You saved the day for me, oldfred, thank you! I was legitimately laughing when I tried this.

Lightly tapping F8 on startup to boot Windows isn't too bad of a workaround, but if I wanted an even more convenient, permanent solution to this issue, what consequences would there be for disabling SecureBoot, so GRUB can load Windows directly?

oldfred
September 16th, 2018, 04:33 AM
I do not currently use Secure Boot.
Historically there have been few boot virus. The main large scale one was actually by Sony in trying to control DRM's music.
If you have an operating system known to often get virus, what better marketing can you have than use Secure Boot. Even if most virus are not related to booting.

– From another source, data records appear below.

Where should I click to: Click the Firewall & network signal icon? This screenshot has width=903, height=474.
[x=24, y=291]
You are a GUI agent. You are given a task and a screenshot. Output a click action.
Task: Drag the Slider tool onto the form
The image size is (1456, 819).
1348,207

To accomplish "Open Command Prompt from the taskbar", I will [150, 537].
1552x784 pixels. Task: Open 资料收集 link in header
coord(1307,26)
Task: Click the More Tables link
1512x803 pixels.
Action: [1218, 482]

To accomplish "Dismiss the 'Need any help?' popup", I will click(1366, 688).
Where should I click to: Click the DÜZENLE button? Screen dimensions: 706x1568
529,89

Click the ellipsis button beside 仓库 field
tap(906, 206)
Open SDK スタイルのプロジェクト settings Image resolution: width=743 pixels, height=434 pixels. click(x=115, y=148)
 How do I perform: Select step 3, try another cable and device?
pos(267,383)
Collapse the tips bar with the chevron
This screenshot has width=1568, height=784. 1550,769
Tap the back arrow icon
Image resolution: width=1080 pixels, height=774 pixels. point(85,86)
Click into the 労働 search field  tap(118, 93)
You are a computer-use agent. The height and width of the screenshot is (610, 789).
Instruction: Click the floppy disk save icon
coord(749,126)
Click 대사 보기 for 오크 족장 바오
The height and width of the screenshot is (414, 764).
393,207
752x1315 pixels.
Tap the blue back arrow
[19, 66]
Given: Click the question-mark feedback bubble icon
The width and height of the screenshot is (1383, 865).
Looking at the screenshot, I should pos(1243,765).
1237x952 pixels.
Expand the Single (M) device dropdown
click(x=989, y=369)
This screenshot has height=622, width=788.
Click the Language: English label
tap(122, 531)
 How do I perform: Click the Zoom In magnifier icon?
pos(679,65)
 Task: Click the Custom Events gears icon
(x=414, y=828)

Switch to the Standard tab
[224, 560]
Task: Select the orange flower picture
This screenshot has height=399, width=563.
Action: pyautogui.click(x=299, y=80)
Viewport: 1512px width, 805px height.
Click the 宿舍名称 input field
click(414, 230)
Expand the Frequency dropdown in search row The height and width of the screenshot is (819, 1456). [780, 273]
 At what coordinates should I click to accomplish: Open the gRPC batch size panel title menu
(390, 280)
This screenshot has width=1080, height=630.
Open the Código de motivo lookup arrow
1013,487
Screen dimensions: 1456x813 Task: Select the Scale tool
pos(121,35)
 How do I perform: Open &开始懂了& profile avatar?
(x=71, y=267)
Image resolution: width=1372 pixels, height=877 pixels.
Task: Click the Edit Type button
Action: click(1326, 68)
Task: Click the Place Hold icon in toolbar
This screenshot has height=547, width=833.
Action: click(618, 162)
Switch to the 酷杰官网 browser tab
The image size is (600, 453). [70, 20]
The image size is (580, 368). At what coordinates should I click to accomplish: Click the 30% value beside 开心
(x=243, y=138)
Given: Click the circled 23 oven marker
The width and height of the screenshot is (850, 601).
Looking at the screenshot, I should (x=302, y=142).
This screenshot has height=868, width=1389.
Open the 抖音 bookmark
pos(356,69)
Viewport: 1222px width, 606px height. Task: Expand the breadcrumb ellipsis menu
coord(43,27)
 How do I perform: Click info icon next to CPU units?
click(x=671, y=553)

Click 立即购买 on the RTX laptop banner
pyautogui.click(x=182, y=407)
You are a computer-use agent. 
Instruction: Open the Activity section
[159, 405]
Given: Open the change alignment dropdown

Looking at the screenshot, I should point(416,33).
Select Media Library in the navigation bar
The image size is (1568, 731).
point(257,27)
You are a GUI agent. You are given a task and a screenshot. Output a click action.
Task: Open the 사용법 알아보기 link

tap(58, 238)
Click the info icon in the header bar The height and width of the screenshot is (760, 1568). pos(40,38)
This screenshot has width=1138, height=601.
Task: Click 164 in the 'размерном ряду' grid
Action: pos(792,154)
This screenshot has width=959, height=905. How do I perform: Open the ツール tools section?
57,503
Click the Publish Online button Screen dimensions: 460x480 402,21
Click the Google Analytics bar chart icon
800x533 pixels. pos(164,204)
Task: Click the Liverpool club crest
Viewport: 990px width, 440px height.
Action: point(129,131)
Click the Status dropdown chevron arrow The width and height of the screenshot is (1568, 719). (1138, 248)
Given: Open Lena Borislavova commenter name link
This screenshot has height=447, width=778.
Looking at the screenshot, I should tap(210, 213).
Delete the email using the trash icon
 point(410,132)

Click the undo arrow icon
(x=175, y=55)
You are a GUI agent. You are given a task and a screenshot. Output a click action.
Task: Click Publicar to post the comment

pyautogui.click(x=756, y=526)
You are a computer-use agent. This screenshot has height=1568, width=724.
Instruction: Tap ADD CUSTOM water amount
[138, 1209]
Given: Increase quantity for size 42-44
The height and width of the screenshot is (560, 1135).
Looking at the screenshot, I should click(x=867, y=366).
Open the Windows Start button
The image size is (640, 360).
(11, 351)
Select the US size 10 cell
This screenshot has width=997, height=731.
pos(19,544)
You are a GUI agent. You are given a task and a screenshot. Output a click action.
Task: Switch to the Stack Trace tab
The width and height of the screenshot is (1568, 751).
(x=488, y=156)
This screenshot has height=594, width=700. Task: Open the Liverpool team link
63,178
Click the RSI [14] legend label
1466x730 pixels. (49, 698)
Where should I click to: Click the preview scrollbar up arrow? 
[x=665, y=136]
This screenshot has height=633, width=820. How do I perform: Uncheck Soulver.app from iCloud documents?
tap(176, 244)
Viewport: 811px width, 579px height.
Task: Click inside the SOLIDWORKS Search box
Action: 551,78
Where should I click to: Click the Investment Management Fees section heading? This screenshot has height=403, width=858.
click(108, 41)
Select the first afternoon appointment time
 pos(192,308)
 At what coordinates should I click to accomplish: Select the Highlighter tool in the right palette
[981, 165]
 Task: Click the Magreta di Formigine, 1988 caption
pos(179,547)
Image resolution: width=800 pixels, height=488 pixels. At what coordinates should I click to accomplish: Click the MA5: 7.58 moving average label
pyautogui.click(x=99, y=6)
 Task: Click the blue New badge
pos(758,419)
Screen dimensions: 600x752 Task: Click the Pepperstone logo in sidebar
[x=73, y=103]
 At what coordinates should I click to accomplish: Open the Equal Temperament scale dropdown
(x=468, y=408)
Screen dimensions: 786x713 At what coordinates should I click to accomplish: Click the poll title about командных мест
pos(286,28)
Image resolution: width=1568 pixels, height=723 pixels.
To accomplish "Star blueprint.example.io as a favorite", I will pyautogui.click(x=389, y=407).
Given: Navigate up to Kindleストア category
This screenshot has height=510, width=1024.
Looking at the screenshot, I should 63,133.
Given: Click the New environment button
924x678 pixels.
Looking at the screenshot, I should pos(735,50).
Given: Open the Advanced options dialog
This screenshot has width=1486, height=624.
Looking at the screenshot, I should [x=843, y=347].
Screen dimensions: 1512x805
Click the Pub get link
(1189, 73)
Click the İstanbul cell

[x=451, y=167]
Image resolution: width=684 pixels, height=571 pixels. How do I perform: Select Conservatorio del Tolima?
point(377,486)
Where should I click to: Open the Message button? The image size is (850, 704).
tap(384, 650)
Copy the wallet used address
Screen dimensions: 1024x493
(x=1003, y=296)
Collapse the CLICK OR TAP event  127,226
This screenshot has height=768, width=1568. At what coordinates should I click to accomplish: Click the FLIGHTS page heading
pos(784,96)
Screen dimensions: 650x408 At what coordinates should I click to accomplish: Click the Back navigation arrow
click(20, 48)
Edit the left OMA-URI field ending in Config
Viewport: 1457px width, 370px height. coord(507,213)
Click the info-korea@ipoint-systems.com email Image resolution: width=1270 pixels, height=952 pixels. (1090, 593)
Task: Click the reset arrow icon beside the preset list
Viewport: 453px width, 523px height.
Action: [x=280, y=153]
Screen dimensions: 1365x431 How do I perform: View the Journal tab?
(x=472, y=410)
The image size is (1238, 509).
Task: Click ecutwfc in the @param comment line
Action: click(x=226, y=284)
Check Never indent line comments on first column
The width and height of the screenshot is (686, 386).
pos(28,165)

Torvalds clarifies Linux's Windows 8 Secure Boot position
http://www.zdnet.com/torvalds-clarifies-linuxs-windows-8-secure-boot-position-7000011918/
the whole UEFI thing is more about control than security

In the future we may want to enable it. And hopefully by then it works across multiple operating systems without lots of hassles.

LillyDragon
September 16th, 2018, 07:55 AM
I'm mostly concerned about what technical issues might happen during the process of disabling Secure Boot, but this is also nice to know; sounds like SecureBoot has done little more than make dual-booting more complicated than it needed to be. I'll consider disabling it in the near-future, because VirtualBox refuses to build its kernel modules with it turned on, and it would be nice to boot to Windows from GRUB.

Thanks for all your help! :) I would still be at square one, or worse, without it. Marking this topic as solved.